Update Reply returns noop

Mon Jul 25 17:33:01 CEST 2016

On Jul 25, 2016, at 11:04 AM, Anastasios Gryponisiotis <plant7 at gmail.com> wrote:
> 
> What I am trying to achieve, and have so far been sucesfull, is to have
> groups of users and NAS groups (using regex). I then use unlang to create
> conditionals in order to accept/reject/update reply items accordingly.
> 
> I use this to specify different access levels using Cisco-AV-Pair values
> and to allow users of some groups to access some NASes and not others. This
> is all running in post_auth and works fine.

  That's all fine.

> Anything that is not matching withing the if conditionals is trickled down
> to a "catch-all" else that rejects the request.

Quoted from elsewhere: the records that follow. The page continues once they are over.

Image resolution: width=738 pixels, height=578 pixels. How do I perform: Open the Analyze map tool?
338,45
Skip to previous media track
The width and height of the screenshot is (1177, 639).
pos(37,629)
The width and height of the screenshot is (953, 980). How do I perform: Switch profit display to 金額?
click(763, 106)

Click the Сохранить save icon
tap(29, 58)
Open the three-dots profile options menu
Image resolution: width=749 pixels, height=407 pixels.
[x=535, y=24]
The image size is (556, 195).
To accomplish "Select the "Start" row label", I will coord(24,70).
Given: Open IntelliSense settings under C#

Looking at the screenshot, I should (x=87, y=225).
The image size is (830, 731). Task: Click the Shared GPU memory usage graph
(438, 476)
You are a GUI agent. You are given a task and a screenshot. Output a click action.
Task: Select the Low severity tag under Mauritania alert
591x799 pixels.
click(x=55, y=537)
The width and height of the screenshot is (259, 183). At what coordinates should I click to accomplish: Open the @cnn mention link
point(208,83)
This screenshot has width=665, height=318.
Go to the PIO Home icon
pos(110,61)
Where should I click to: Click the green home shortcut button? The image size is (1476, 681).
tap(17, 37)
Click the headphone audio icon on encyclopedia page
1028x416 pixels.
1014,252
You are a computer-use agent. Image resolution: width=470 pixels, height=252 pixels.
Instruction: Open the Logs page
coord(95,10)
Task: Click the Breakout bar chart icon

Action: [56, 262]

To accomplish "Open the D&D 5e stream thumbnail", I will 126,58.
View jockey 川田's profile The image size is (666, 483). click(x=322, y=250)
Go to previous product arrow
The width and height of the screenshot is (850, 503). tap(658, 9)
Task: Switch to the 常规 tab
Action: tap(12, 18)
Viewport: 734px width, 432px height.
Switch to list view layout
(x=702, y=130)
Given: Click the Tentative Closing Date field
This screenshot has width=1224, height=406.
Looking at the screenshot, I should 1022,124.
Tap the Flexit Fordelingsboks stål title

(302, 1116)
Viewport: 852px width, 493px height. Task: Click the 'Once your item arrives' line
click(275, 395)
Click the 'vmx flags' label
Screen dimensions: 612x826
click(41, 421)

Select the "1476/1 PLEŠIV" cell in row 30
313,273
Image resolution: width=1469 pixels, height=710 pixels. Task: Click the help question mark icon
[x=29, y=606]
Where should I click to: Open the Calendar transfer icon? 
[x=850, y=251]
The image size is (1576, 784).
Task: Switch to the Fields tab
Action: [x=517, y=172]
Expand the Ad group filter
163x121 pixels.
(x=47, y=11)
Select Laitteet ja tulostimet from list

  Which means doing something like:

	if (a) {
	}
	elsif (b) {
	}
	elsif (c) {
	}
	else {
		reject
	}

  That isn't what you've configured.  You have a bunch of unrelated "if" statements.

> Now I want some of these users to also be able to access VPNs to specific
> sites. So I am trying to use a Reply item of "Realm" to match the
> NAS-Identifier of the VPN endpoints. Unfortunately, even though the
> conditional matched this, it returns noop, therefore evaluation is
> continuing to match another conditional, until it is rejected  by the
> "catch-all"
> else statement at the end.

  Do NOT rely on module return codes in order to see whether or not an "if" condition matched.  Instead, use "if", "elsif", and "else".

  Alan DeKok.